Multicollinearity in spatial genetics: separating the wheat from the chaff using commonality analyses.

Direct gradient analyses in spatial genetics provide unique opportunities to describe the inherent complexity of genetic variation in wildlife species and are the object of many methodological developments. However, multicollinearity among explanatory variables is a systemic issue in multivariate regression analyses and is likely to cause serious difficulties in properly interpreting results of direct gradient analyses, with the risk of erroneous conclusions, misdirected research and inefficient or counterproductive conservation measures. Using simulated data sets along with linear and logistic regressions on distance matrices, we illustrate how commonality analysis (CA), a detailed variance-partitioning procedure that was recently introduced in the field of ecology, can be used to deal with nonindependence among spatial predictors.
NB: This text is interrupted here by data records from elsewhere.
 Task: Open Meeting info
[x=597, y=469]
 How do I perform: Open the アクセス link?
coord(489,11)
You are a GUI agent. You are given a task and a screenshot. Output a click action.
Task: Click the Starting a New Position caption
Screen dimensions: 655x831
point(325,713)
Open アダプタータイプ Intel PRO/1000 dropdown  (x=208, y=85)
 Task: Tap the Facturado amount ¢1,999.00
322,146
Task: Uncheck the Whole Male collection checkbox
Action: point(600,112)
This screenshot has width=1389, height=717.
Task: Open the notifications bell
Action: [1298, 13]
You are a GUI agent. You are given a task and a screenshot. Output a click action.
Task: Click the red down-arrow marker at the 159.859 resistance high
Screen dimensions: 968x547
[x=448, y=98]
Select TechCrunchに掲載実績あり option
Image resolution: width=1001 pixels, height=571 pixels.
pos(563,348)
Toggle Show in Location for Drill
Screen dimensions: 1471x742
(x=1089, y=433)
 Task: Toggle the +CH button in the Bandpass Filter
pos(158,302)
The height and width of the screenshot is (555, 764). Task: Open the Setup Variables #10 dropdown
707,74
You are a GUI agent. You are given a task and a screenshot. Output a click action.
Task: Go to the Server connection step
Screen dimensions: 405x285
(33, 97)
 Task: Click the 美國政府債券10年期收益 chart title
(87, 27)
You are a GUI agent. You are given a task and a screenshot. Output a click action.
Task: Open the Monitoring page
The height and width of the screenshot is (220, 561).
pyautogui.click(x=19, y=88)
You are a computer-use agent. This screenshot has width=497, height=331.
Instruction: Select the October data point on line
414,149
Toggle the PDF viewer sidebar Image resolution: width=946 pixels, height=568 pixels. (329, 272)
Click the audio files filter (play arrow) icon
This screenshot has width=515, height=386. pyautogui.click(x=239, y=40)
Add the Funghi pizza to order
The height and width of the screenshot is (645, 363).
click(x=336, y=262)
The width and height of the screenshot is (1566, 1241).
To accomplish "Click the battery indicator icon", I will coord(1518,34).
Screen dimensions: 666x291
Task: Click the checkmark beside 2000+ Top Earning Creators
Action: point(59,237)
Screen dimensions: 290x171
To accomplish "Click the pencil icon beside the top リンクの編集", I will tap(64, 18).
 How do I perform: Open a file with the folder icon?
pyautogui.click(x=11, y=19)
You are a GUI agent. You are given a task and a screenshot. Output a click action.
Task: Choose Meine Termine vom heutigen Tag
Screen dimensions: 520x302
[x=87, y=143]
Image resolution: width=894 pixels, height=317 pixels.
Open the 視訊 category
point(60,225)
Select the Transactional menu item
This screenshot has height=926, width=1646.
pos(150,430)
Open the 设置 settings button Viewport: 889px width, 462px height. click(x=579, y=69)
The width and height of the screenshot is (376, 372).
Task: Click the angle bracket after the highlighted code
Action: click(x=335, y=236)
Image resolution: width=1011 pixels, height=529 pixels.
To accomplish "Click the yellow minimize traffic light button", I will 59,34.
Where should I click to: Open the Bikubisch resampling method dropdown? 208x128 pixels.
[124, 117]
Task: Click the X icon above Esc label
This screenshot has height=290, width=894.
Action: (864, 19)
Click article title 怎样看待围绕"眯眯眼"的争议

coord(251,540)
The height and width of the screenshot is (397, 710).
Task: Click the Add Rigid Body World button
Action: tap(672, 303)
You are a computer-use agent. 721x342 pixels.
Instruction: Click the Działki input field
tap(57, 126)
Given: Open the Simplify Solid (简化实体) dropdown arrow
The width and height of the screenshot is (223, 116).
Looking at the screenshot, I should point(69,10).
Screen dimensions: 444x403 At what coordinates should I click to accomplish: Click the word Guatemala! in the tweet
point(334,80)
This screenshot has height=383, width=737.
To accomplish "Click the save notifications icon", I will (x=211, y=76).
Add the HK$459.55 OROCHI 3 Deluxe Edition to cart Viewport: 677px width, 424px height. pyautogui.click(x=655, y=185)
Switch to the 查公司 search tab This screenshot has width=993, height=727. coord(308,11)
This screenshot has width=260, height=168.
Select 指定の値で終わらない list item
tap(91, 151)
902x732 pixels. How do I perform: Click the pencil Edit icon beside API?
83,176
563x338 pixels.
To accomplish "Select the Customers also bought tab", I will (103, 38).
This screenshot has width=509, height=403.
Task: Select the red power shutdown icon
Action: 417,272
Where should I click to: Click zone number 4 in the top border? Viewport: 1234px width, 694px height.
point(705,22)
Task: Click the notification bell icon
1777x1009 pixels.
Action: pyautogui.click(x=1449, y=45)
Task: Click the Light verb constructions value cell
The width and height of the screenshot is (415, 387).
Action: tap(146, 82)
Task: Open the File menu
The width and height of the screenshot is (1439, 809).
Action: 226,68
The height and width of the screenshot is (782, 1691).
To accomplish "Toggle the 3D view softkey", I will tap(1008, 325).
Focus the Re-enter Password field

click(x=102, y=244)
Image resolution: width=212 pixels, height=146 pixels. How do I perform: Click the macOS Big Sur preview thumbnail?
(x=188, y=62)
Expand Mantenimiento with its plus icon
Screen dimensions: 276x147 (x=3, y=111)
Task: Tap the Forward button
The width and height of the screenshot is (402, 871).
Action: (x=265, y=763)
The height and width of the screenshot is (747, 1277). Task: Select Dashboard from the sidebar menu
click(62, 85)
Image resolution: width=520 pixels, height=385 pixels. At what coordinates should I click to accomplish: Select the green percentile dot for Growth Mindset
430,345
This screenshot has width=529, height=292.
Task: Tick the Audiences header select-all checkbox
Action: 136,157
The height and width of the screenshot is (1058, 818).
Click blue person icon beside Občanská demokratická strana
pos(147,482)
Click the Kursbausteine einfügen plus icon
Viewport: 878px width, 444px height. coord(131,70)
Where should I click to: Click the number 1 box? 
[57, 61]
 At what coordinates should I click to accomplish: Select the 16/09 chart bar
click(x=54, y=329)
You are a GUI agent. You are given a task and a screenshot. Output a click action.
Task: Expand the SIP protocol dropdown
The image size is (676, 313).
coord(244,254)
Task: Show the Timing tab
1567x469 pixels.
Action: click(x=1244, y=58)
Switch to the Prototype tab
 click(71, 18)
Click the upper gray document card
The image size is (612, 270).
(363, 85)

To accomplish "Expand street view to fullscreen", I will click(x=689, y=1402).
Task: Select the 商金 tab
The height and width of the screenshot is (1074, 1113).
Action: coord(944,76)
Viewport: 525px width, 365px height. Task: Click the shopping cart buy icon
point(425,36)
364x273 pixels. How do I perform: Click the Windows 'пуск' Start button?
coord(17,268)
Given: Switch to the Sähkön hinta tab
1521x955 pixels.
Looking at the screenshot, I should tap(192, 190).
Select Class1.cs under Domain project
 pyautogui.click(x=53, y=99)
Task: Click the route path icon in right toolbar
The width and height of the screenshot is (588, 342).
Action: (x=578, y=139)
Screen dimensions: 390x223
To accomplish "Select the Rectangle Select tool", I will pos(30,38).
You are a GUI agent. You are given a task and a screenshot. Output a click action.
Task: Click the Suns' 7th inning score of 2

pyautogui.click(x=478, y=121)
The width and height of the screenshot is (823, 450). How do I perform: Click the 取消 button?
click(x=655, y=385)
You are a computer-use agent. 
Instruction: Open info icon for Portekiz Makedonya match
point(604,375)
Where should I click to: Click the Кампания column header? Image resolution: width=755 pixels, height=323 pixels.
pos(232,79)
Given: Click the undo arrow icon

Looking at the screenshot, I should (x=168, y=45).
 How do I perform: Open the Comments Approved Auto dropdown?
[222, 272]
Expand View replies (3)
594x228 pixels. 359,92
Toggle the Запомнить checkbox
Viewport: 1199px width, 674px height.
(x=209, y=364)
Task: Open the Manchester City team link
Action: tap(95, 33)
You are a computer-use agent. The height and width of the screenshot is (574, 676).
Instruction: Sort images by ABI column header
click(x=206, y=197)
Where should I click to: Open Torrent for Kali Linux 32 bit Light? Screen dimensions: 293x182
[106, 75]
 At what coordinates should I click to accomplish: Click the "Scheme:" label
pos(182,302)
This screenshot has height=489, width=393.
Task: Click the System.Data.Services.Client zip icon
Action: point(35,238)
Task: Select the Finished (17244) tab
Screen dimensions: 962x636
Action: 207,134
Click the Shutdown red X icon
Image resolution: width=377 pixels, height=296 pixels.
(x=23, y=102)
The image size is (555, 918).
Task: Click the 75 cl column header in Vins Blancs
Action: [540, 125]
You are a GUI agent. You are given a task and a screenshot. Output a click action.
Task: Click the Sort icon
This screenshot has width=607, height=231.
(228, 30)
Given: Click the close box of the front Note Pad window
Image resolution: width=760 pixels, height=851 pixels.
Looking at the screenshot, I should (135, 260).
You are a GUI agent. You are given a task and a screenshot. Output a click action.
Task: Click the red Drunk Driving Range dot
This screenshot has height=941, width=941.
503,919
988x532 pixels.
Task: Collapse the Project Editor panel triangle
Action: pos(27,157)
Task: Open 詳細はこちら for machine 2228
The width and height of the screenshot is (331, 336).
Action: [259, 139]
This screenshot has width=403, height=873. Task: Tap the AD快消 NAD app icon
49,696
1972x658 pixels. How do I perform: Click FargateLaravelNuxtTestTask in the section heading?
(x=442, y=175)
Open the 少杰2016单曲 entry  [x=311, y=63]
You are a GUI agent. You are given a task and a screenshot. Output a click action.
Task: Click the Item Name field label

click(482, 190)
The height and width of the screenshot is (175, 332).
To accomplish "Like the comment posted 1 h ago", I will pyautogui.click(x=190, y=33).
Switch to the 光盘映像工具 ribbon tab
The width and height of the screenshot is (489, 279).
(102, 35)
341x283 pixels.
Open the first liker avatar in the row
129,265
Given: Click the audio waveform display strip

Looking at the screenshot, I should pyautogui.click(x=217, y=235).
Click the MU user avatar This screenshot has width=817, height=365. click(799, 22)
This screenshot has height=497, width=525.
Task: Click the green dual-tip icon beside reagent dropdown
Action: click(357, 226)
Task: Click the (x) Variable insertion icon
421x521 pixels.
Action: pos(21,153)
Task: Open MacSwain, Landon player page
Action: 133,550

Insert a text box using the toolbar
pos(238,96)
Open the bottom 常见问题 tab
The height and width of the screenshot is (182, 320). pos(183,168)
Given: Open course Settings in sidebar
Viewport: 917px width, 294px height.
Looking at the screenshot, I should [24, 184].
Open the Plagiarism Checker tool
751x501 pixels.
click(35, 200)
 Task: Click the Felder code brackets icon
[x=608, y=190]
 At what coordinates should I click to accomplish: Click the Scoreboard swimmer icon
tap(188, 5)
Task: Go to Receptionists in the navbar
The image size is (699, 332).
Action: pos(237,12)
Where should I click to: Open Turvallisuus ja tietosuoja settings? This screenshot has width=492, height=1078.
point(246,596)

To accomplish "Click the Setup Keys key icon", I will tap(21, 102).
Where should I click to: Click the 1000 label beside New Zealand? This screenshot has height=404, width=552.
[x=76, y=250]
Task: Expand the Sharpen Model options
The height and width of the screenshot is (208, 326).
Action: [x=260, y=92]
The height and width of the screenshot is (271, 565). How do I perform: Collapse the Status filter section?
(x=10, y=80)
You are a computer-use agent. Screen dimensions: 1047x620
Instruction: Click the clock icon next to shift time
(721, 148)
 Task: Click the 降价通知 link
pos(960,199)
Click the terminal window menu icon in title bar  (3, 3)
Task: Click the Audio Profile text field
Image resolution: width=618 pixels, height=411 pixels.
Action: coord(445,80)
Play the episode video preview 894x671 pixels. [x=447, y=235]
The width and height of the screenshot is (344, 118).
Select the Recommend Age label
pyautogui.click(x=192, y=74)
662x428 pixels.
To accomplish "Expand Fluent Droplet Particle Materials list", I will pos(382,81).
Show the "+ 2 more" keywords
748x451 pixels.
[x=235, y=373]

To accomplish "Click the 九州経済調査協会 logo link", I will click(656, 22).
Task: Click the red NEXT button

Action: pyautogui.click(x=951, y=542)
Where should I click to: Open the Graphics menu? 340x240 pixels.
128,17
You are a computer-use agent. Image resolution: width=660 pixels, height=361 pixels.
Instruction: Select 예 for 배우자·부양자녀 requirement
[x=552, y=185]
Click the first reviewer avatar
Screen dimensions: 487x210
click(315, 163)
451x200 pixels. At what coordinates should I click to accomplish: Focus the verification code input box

By decomposing model fit indices into unique and common (or shared) variance components, CA allows identifying the location and magnitude of multicollinearity, revealing spurious correlations and thus thoroughly improving the interpretation of multivariate regressions. Despite a few inherent limitations, especially in the case of resistance model optimization, this review highlights the great potential of CA to account for complex multicollinearity patterns in spatial genetics and identifies future applications and lines of research. We strongly urge spatial geneticists to systematically investigate commonalities when performing direct gradient analyses.